• _The request_
Write out the items word for word, starting with the line containing "Where should I" and continuing through the line containing "[x=1295, y=518]", and leave out the pictures.
===== Supplied data
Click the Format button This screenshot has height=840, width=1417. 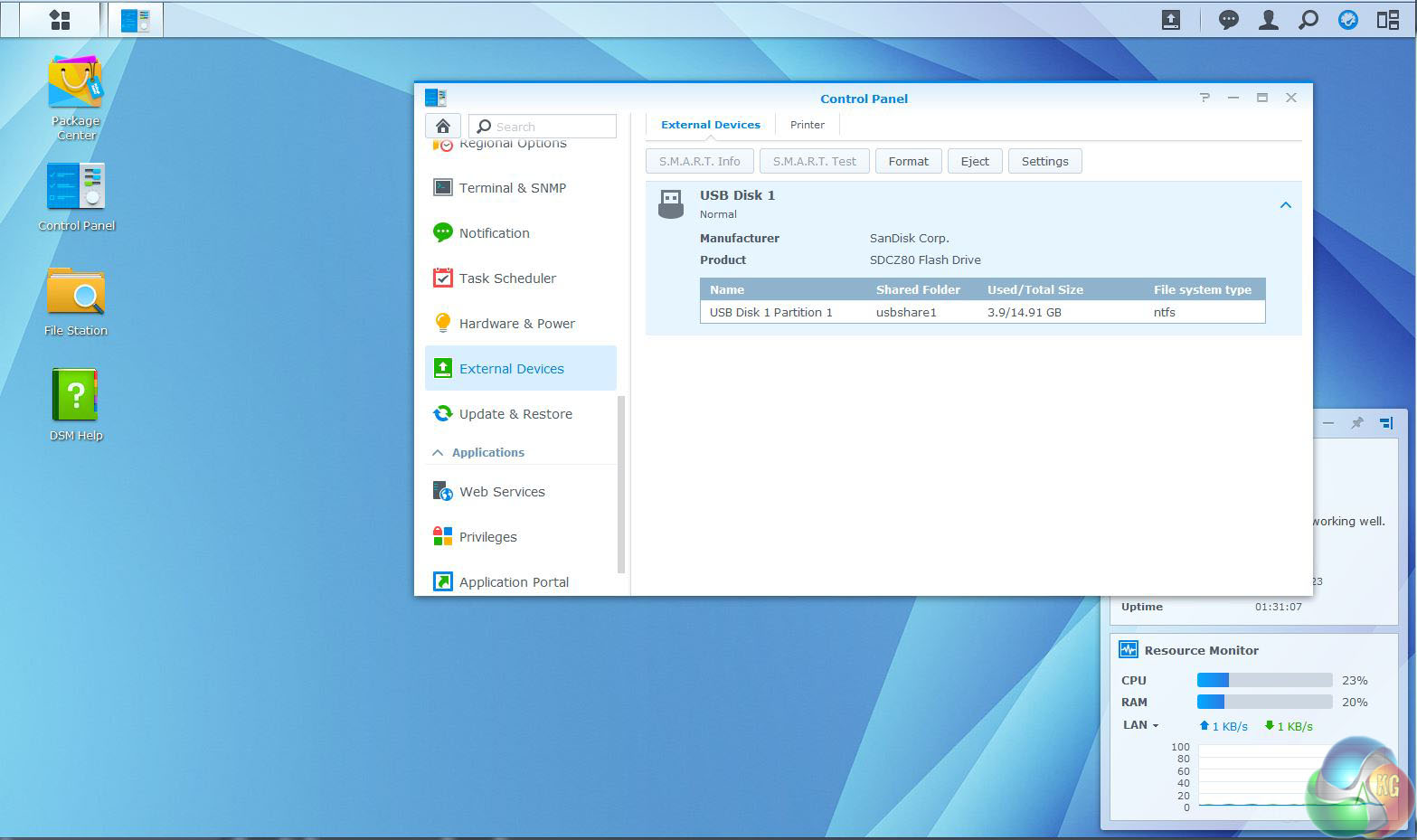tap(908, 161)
==========
===== Supplied data
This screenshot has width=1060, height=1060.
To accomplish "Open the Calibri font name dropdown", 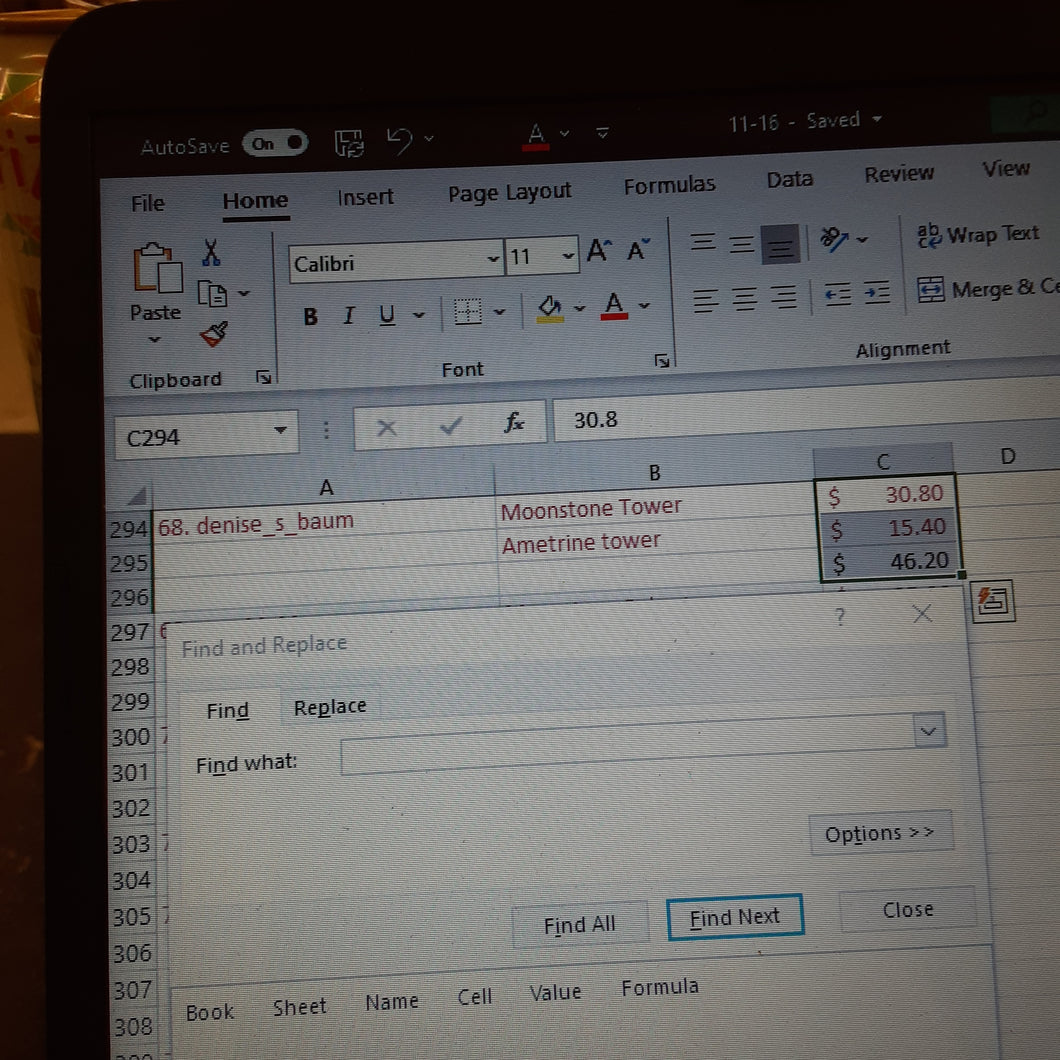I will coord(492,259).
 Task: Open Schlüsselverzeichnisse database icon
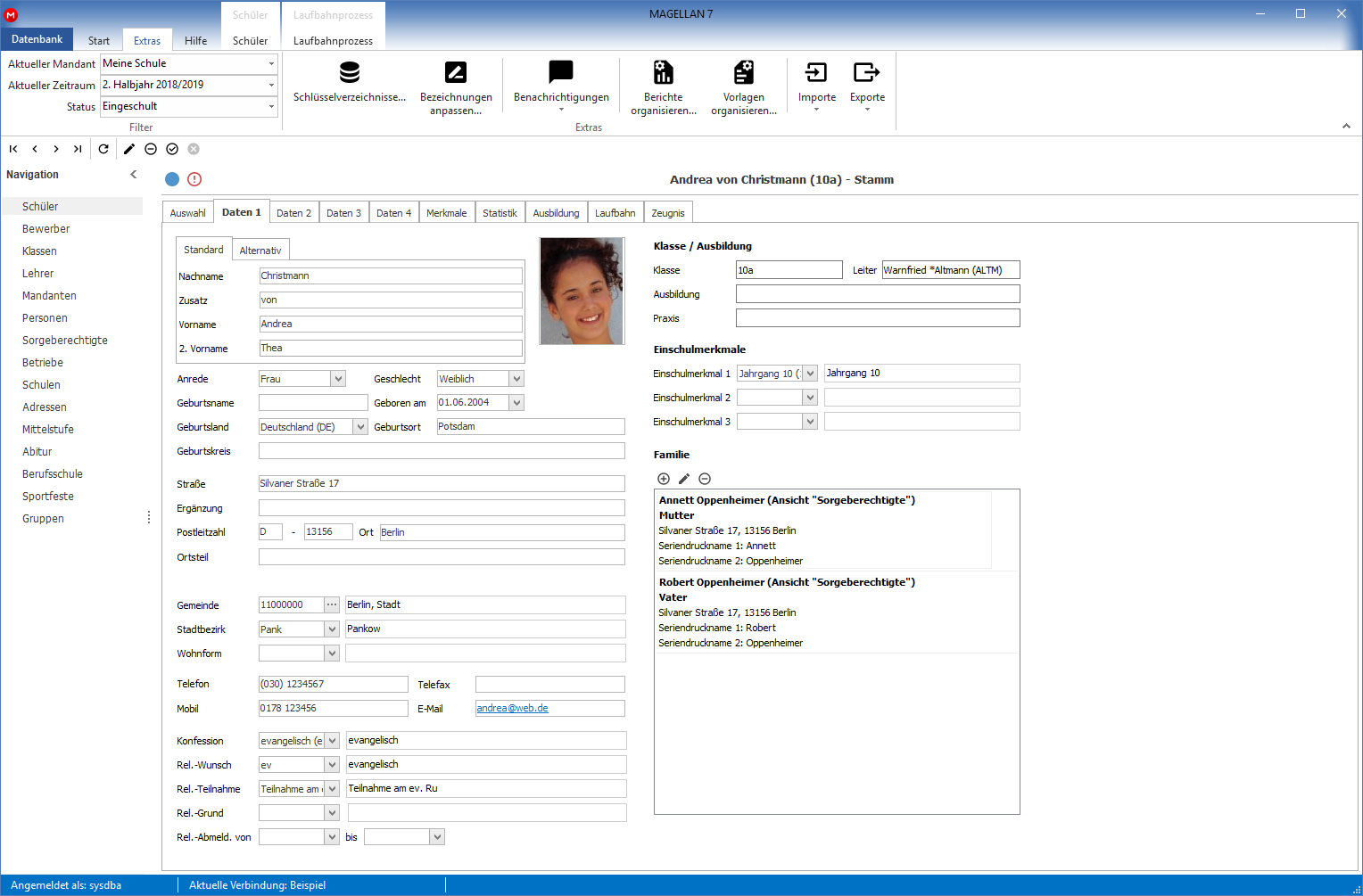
==========
===== Supplied data
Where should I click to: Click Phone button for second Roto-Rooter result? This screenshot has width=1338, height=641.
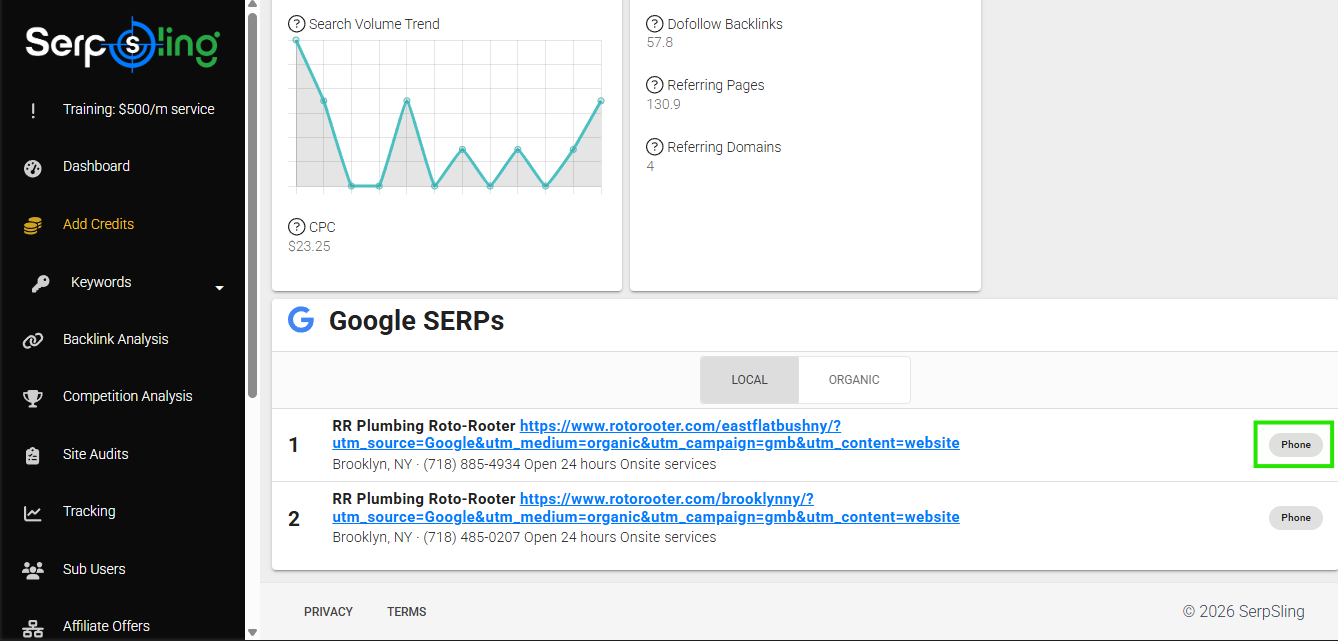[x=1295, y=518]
==========
• _Exercise answer_
Where should I click to: Click Phone button for second Roto-Rooter result? This screenshot has width=1338, height=641.
[x=1295, y=518]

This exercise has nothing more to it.